> **PROBLEMS TO SOLVE**
1. According to the Luna exhibition text, for how many days did Julia Butterfly Hill occupy the tree?
2. From the Luna exhibition text, duplicate the passage starting with "Trees such as" and going on through "technologies’ of atmosphere.".

> **SOURCE DOCUMENT**
Client / Date of Completion:
Future Assembly / Venice Biennale, 2021

Curators:
Olafur Eliasson and Sebastian Behmann with Paola Antonelli, Hadeel Ibrahim, Caroline Jones, Mariana Mazzucato, Kumi Naidoo, Mary Robinson

Exhibition Photos:
Andrea Avezzù

Type:
Exhibition

Luna is a 1,000 year old redwood tree rising 200 feet high near Stafford in Humboldt County, California. Luna was the home to political activist Julia Butterfly Hill, who occupied the tree’s structure for 738 days between December 10, 1997 and December 18, 1999 to protest Pacific Lumber Company’s planned commodification of the tree. Not coincidentally, earlier clearcutting of the forest—which removed the web of root systems that were stabilizing the topographic region—was attributed to a mudslide on New Years Day of 1997, destroying seven houses in Stafford. Hill’s activism was not just for Luna but rather for the larger region, which directly and indirectly felt the impacts of commodifying nature. In 2000, just a year after an agreement was reached with the lumber company, the tree was attacked with a chainsaw. Biologists and civil engineers came to the rescue, creating a hybrid natural/ artificial bracing system for Luna. With a five meter diameter trunk, Luna was able to persist with these human interventions. Luna deserves a seat at the table as they represent the need for political activism, the fragility and resilience of nature, as well as new hybrid human-natural systems of support and care.

Trees such as Luna are an integral component to the cleansing of air and absorption of atmospheric carbon, yet their critical role often goes unnoticed, making them one of several silent subjects of capitalism. Our seat for Luna includes the separation of Luna from the atmosphere ‘outside’ by an environment bubble. If Banham and Dallegret’s environment bubble liberated architecture from static enclosure and geography yet relied on technology, our seat pulls humans outside of the bubble to consider the true environmental technology of trees. Now, on the outside where increasing pollution levels threaten our health, humans are left to inhale clean air from within the bubble. The separation of atmospheres, which would typically diffuse into each other—acts as a political tool to provide a voice to Luna and other ‘environmental technologies’ of atmosphere.

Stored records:
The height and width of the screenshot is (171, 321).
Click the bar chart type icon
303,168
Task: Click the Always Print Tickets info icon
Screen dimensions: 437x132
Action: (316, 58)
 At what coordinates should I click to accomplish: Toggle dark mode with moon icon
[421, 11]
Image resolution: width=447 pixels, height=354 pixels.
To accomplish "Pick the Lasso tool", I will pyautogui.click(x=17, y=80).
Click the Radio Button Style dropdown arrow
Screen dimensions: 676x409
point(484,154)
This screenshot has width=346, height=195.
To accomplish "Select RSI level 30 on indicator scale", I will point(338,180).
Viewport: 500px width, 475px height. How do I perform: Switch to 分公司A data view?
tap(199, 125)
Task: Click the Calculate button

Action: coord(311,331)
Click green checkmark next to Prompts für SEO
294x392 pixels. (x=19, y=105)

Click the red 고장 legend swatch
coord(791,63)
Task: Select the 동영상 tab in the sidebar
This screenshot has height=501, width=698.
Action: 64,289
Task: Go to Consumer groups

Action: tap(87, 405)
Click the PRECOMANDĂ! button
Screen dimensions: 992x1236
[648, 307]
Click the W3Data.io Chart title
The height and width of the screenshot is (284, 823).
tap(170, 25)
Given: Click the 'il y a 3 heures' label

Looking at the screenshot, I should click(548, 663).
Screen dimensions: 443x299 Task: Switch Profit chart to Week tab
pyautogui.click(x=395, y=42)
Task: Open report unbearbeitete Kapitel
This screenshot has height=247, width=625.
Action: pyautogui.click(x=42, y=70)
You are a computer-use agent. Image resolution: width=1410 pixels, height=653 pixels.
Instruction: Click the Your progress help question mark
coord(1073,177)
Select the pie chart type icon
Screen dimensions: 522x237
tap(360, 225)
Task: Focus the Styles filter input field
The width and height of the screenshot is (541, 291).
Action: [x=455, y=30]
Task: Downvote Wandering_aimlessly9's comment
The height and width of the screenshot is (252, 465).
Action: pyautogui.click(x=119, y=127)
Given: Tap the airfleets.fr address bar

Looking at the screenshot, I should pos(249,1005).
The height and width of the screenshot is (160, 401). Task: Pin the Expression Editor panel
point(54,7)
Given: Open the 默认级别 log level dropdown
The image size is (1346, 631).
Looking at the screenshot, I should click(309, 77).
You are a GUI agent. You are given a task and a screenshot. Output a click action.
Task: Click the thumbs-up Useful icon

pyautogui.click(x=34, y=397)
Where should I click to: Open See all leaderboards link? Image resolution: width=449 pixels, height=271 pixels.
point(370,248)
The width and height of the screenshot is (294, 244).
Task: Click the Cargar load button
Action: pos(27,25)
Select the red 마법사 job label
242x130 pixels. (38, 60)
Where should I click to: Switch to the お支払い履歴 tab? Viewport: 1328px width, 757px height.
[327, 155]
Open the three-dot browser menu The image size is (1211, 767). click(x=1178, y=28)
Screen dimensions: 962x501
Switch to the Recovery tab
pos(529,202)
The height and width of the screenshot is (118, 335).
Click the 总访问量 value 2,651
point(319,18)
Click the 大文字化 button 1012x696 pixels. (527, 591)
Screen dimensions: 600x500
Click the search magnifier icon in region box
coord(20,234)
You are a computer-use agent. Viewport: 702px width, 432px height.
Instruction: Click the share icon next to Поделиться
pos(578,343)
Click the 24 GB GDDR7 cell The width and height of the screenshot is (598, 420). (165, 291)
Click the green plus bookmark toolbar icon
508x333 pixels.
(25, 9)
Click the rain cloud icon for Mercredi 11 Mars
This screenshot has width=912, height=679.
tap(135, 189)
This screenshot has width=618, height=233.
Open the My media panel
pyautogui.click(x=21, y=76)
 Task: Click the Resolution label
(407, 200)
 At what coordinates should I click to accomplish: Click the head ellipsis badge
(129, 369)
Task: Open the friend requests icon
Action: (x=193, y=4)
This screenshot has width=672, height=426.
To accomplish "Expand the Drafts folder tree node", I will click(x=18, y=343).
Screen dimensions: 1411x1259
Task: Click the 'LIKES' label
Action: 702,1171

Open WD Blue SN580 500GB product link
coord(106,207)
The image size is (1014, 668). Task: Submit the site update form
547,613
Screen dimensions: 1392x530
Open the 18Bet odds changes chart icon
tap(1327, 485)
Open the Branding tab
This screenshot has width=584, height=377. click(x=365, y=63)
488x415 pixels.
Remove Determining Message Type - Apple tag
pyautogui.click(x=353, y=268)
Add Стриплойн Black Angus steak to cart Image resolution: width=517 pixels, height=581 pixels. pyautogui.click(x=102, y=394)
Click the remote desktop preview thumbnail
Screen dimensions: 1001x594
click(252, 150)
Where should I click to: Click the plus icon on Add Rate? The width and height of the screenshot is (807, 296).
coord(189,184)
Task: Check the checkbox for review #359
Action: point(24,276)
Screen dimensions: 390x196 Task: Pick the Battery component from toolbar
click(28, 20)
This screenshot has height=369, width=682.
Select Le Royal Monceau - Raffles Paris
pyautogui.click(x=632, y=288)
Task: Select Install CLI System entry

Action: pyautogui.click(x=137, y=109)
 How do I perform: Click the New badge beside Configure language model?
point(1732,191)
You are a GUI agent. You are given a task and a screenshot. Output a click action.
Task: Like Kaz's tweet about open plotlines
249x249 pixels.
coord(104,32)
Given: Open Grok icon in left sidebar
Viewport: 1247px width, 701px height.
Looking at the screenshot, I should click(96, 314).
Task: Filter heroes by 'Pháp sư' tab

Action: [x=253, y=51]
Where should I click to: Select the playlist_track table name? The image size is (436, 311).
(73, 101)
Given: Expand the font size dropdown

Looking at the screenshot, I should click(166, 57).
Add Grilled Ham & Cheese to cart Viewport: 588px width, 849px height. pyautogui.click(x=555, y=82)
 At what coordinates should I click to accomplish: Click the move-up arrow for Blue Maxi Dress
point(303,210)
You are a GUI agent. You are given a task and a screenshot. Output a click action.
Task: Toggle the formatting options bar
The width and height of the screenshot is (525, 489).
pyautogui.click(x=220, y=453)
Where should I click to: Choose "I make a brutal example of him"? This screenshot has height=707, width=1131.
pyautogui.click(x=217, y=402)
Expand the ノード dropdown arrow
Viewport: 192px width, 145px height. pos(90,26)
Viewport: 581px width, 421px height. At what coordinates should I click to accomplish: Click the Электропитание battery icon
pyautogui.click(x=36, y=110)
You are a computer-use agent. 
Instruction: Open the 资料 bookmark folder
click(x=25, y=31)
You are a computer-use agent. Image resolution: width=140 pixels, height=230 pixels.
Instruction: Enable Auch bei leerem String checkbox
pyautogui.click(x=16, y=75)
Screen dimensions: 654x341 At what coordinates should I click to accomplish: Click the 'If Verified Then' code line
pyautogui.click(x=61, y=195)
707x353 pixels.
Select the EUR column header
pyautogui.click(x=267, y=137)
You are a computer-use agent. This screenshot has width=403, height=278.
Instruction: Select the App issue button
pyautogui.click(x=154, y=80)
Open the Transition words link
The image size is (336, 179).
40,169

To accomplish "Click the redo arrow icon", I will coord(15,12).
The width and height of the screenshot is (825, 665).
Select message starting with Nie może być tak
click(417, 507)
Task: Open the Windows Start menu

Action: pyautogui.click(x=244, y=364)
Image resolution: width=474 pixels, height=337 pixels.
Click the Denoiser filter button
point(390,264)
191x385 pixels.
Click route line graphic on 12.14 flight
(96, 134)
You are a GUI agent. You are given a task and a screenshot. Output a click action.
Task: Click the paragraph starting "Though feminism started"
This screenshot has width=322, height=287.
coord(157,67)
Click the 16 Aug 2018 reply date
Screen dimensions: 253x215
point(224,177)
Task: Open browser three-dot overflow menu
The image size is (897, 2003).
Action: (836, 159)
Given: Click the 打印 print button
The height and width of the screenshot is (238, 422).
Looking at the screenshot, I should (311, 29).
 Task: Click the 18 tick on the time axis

> **SOLUTIONS**
1. 738 days

2.
Trees such as Luna are an integral component to the cleansing of air and absorption of atmospheric carbon, yet their critical role often goes unnoticed, making them one of several silent subjects of capitalism. Our seat for Luna includes the separation of Luna from the atmosphere ‘outside’ by an environment bubble. If Banham and Dallegret’s environment bubble liberated architecture from static enclosure and geography yet relied on technology, our seat pulls humans outside of the bubble to consider the true environmental technology of trees. Now, on the outside where increasing pollution levels threaten our health, humans are left to inhale clean air from within the bubble. The separation of atmospheres, which would typically diffuse into each other—acts as a political tool to provide a voice to Luna and other ‘environmental technologies’ of atmosphere.